1. Advertising research - Of late, facial EMG has been used to test audience response to commercial advertising. Facial EMG activity measures during a viewing of commercials embedded in TV program clips have been used to describe a commercial's level of emotional activation and engagement. Measurement of the corrugator and zygomatic muscles, yield an overall positive and negative emotional activation score. The moment to moment activation that are recorded are said to measure the dynamic emotional response to a commercial and yield useful insights about the elements of the commercials. Lou et al. showed that facial EMG activity can be used to forecast how game players would be addicted to an online game before the game is officially introduced to the market.
2. Gaming and Human-Computer Interaction (HCI) - Ravaja, Hazlett and Mandryk used facial EMG techniques to demonstrate that positive and negative emotions can be measured in real time during video game play. The emotional profiling of games give a useful evaluation of a game's impact on a player, how compelling they find the game, how the game measures up to other games in its genre, and how the different elements of the game enhance or detract from the game's approach to engaging the player.

== Advantages ==
Proponents of Facial EMG point to the following advantages:
1. Facial Electromyography (or fEMG) is a precise and sensitive method to measure emotional expression.

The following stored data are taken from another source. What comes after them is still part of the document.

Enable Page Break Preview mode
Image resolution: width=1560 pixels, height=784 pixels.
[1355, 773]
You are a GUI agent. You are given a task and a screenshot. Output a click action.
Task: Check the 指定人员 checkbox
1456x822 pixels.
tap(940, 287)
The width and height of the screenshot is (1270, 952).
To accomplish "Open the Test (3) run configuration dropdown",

2. Unlike self-reports, fEMG does not depend upon language and does not require cognitive effort or memory.
3. fEMG is capable of registering the response even when subjects were instructed to inhibit their emotional expression.
4. Yields a lot of data and is continuous and scalar (hence more credible.)
5. It is able to measure facial muscle activities to even weakly evocative emotional stimuli.
6. Less intrusive than other physiological measures like fMRI and EEG.
7. Like other physiological measures, facial EMG measurement technique is often the only useful approach when movement is not visible.

== Criticisms ==
1. The technique is intrusive and may alter natural expression.
2. The number of muscles it can employ is limited by how many electrodes can be attached to the face.
3. Certain medicines that act on the nervous system, such as muscle relaxants and anticholinergics, can change electromyography (EMG) results.